Unsaavory: Producer says Mie Sedaap noodles not contaminated after Taiwan rejects shipment

A sample of Mie Sedaap cup noodle said to be contaminated by pesticide residue. Photo: Taiwan FDA
A sample of Mie Sedaap cup noodle said to be contaminated by pesticide residue. Photo: Taiwan FDA

Wings Food, the producer of Indonesia’s other popular instant noodle brand Mie Sedaap (which literally translates to “deelicious noodles”), has denied that its products have been contaminated after Taiwan rejected a recent shipment.

Recently, out of Taiwan came the report that the country’s Food and Drug Administration (FDA) rejected several shipments of instant noodles from Indonesia, the Philippines, and Japan after they were found to contain “excessive levels of pesticide residues.” Among those red flagged by the FDA were 4,047.4 kilograms of Mie Sedaap cup noodles.

Back home, Wings Food has sought to allay the unsaavory concerns.

“Mie Sedaap products do not contain pesticides. The rejection of shipment in Taiwan had nothing to do with that.

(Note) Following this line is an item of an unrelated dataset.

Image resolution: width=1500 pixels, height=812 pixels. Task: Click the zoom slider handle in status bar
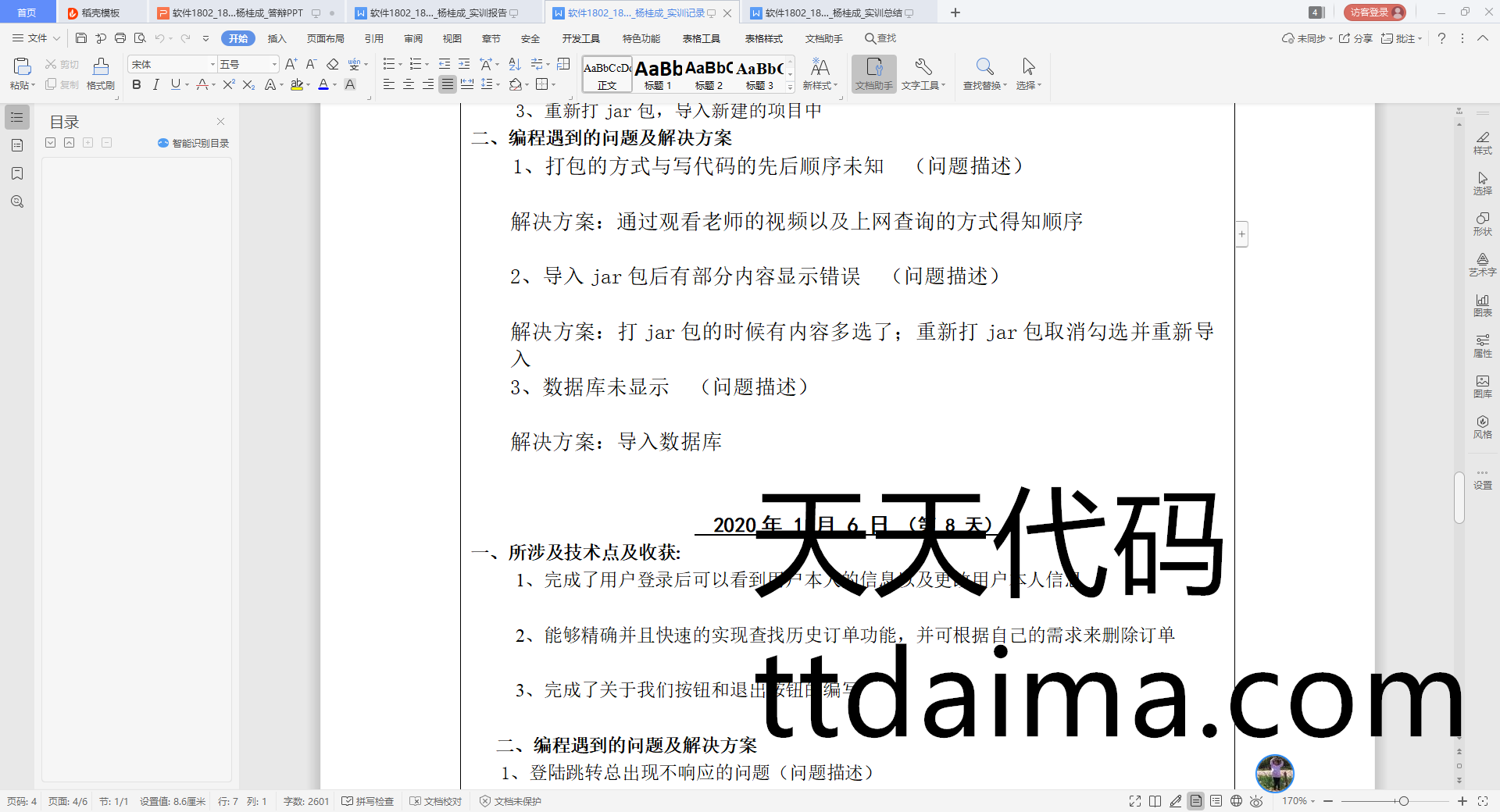coord(1404,801)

It was due to differences in regulatory standards enforced by the regulators there,” Katria Arintya Anindyantari, marketing manager for Wings Food’s noodle products, stated yesterday evening.

Katria insisted that Mie Sedaap products have passed domestic and international quality management standards, and that they are halal-certified in Muslim-majority Indonesia ,referring to the stringent quality control by the country’s ulema council.

“These show that Mie Sedaap was developed with high production standards and tight quality control … and that it’s safe for consumption by the general public,” she said.

Nonetheless, Taiwan’s FDA said customs officials would increase the percentage of Indonesian instant noodle shipments checked from 5-10 percent to 20 percent. The regulatory body did not say that the new policy would apply exclusively to Mie Sedaap products, meaning other Indonesian noodle brands may be under greater scrutiny as well.